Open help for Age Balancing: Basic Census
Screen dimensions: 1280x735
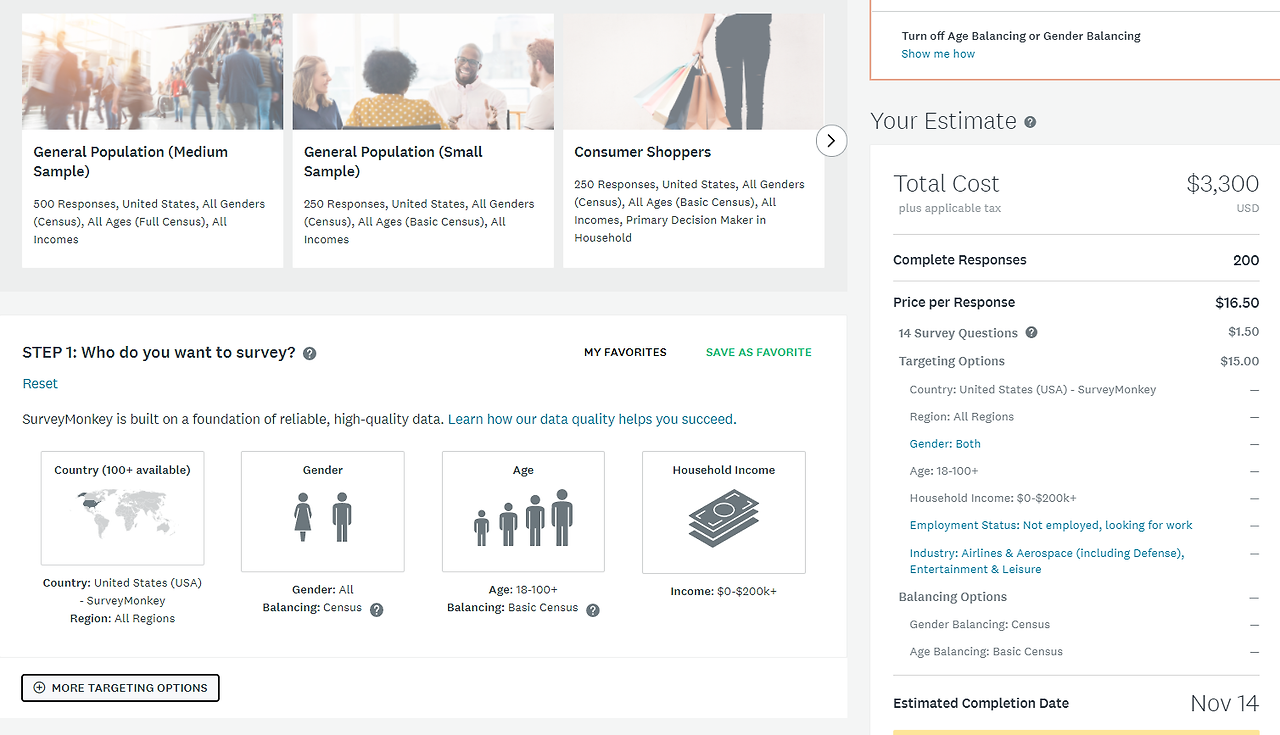(593, 608)
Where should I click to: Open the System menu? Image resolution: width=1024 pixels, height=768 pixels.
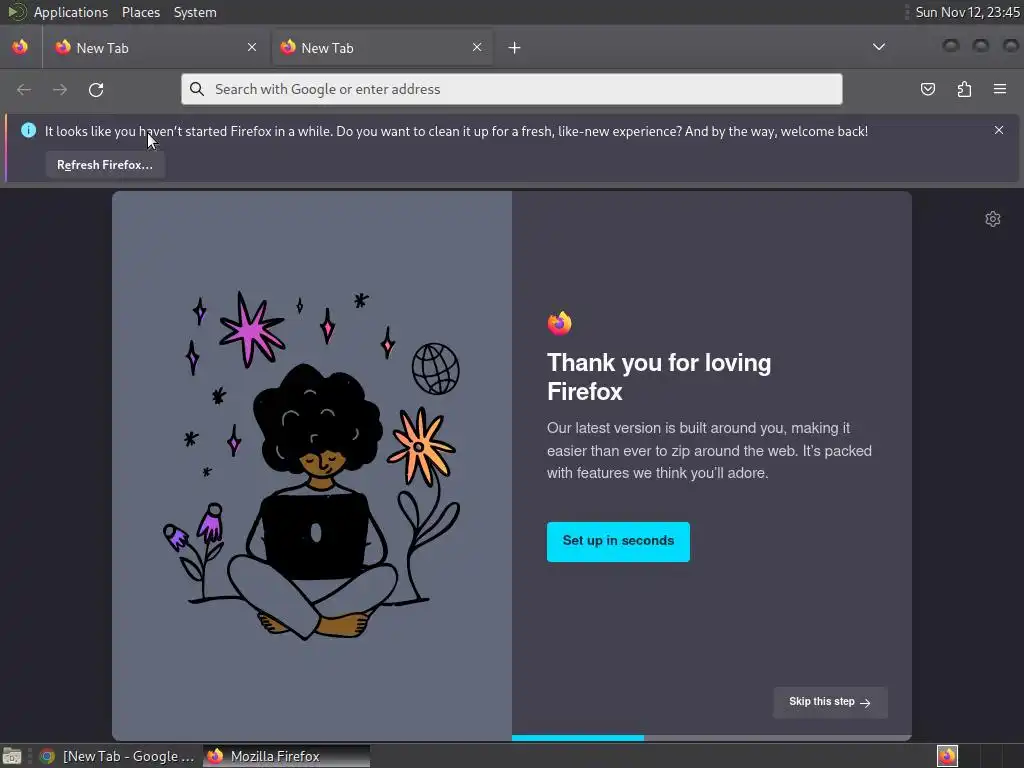point(195,12)

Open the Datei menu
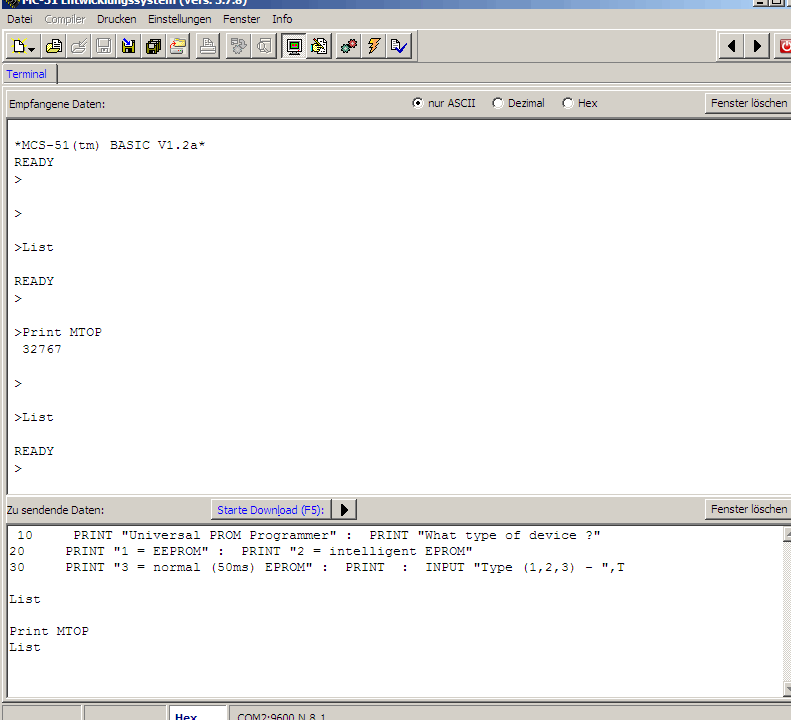(x=20, y=19)
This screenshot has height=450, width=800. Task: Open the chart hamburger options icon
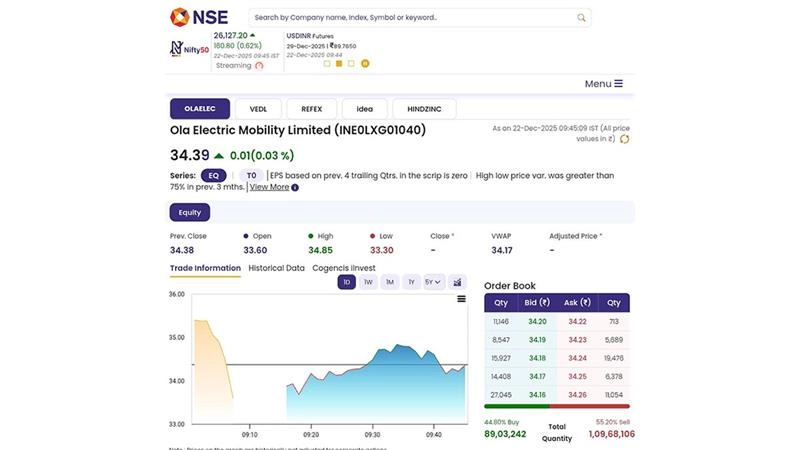pos(461,299)
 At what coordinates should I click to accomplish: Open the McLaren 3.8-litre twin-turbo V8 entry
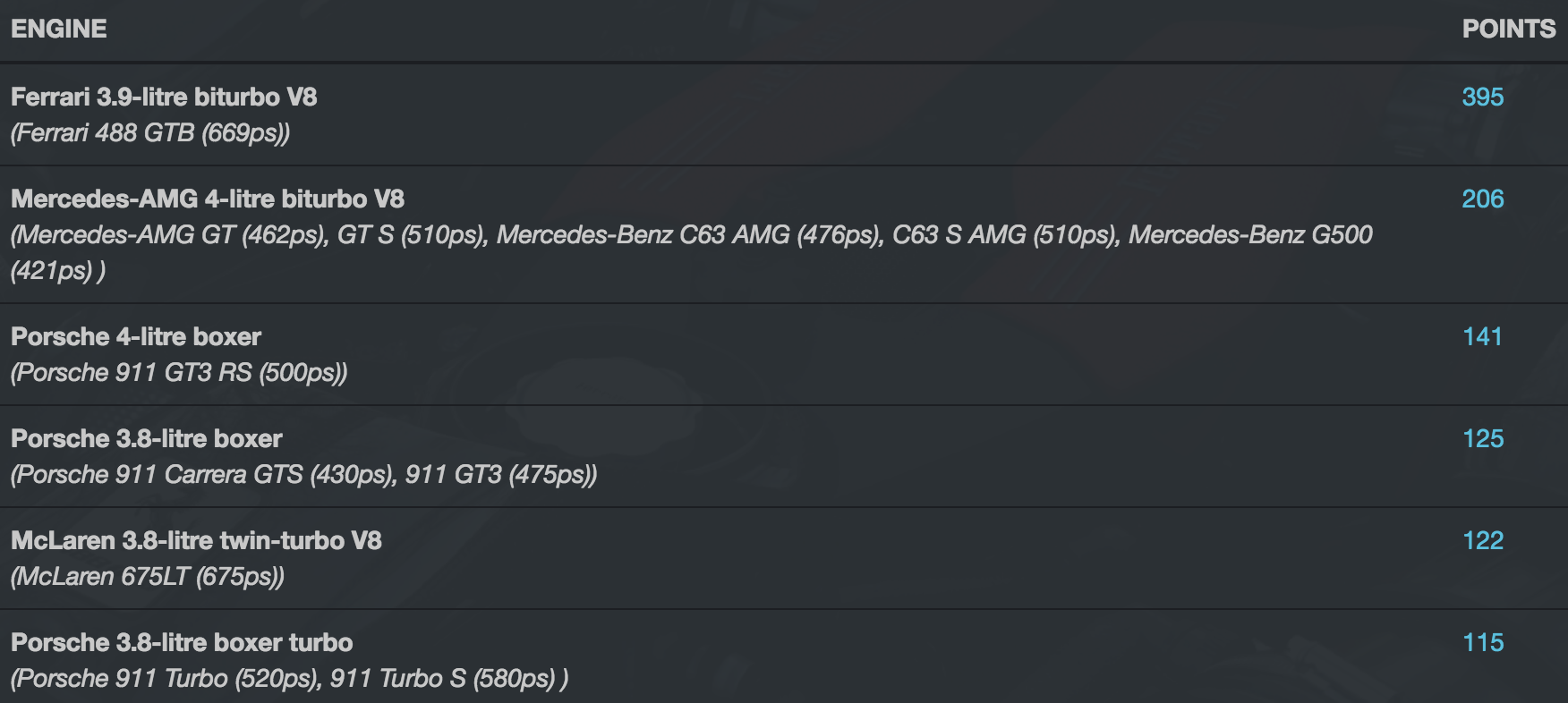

* [WORK INSTRUCTION] Restate word for word each line from the one containing "Screen dimensions: 1280x735" through the end of the material, pictures excluded.

* [RESPONSE]
Screen dimensions: 1280x735
(593, 608)
Where should I click to: Open the System menu? Image resolution: width=1024 pixels, height=768 pixels.
point(195,12)

Open the Datei menu
(x=20, y=19)
This screenshot has height=450, width=800. Task: Open the chart hamburger options icon
pos(461,299)
 At what coordinates should I click to accomplish: Open the McLaren 3.8-litre twin-turbo V8 entry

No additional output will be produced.